Monday, November 15, 2010

Heavenly Bodies

This is another difficult topic for me because I don't put much thought into life after death. The traditional vision of heaven strikes me as really boring. After catching up with my dear departed, what's left to do in heaven? There's no strife or struggle. That might sound good for an afternoon or even a week, but for all eternity? That's existence, not living.

Every writer I know seems to work better under a deadline. We procrastinate until the last second then sit down and crank out word count as the story finally flows through us. Life is like that. We have a deadline. As far as we know, it's lurking right around the corner. So instead of procrastinating, we have to live now and let life flow through us. 
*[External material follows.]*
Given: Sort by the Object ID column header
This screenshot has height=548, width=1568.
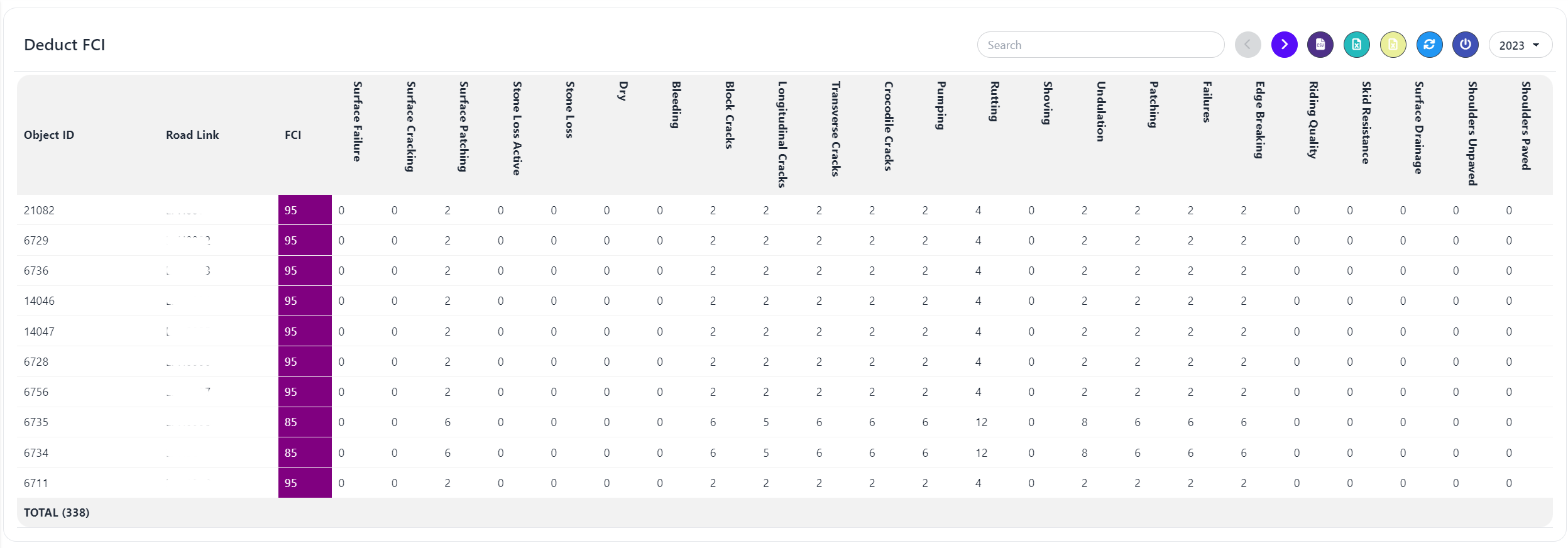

Rekindle is probably the most romantic story I've ever written. It's about a middle-aged soccer mom who decides to stop being who everyone expects her to be and start focusing on what truly matters to her. She's a sexual person and she's ready to let her inner seductress run wild. The man she takes to a hotel room for a midday romp is her husband. They might have been together for years, but they still find that there's plenty left to discover between them.
 ~
Rekindle (Passion, Cleis Press)

I closed the door and went into action. A seductive walk would have been awkward, but I knew how to use my voice. While I loosened his tie, I growled close to his ear, “I think it's so hot that you still treat me like a lady, even though you know better." I trailed my fingers down his chest.
He stared at my hands as I tugged his belt out of the loops. It was some powerful magic, the unexpected mixed with the familiar. He was already hard.
"Saturday mornings, you could be out golfing or watching football, but you coach Jenny's teams instead. I can't tell you how very, very sexy a man is when he's being a dad."
Carl's mouth opened as I pushed him gently to the bed. I hadn't seen that look on his face in years. It amazed me that no matter how many times we knocked it out, he still had a sense of wonder about sex.
You make it spiritual, Carl. You keep sex sacred. Every time you look at my bare breasts or rounded butt, your eyes show such reverence for me that I can’t think of myself as undesirable. You make me sexy. 
"From now on, every time I think warm thoughts about you, and I get turned on, I'm going to let you know. You don't mind, do you honey?" I crooned. My fingers traced his warm skin.
He shook his head slowly. Maybe it was too radical of a change for him. I never initiated anything. We had our codes though. If I came to bed naked, he knew I wouldn’t turn him down. But I never pounced on him. After sixteen years, I figured that he wouldn’t mind if I made the first move.
Hiking up my skirt, I straddled his legs. My lips pressed to the pulse at his neck. "I was thinking about last night. I'd liked that, but with more kissing." I let him feel the edge of my teeth.
“You think about sex the next day?” He was shocked.
“Yes. I do.” How could I have hid that from him for so long? “Sometimes, it makes me wet all over again.”
Carl always liked kissing, much more than I did. I brushed my lips over his and pressed closer. We were going to kiss as long as he wanted.
He got out from under me and kneeled on the bed to come down at my mouth. His hands cupped my face. My hands slid under his shirt, feeling his labored breath, his hard-on, the way he abandoned himself to my game.
Carl tasted sweet and dark like coffee.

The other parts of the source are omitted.